----- Dataset excerpts

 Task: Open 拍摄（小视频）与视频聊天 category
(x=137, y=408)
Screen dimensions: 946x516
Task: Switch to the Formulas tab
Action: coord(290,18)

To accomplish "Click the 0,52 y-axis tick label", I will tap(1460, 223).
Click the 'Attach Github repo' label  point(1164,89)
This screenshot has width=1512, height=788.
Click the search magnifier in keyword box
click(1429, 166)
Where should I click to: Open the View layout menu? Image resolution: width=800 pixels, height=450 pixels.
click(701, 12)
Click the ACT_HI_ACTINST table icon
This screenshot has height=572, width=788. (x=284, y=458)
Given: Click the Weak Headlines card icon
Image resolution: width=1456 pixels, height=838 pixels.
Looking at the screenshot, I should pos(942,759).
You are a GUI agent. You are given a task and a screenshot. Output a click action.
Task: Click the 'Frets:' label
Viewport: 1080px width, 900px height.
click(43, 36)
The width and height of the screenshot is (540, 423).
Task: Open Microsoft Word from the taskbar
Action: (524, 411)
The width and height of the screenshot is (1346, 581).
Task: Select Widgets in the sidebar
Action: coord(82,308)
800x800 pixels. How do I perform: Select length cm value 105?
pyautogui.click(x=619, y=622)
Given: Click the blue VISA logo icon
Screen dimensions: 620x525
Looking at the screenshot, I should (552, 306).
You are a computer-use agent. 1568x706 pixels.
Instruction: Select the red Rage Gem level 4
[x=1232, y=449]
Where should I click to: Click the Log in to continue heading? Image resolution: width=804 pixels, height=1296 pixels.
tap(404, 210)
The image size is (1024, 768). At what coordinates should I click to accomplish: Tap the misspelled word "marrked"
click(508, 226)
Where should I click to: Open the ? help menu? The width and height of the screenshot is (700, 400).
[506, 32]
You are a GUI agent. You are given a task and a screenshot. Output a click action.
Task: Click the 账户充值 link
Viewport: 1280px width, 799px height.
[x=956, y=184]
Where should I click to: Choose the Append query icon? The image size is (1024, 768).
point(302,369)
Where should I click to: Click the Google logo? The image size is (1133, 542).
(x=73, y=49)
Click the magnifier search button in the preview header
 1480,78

----------

Prompt ::
Give the number of lines in the records above in which the word "label" appears. Include no other text.

Response for this exercise ::
3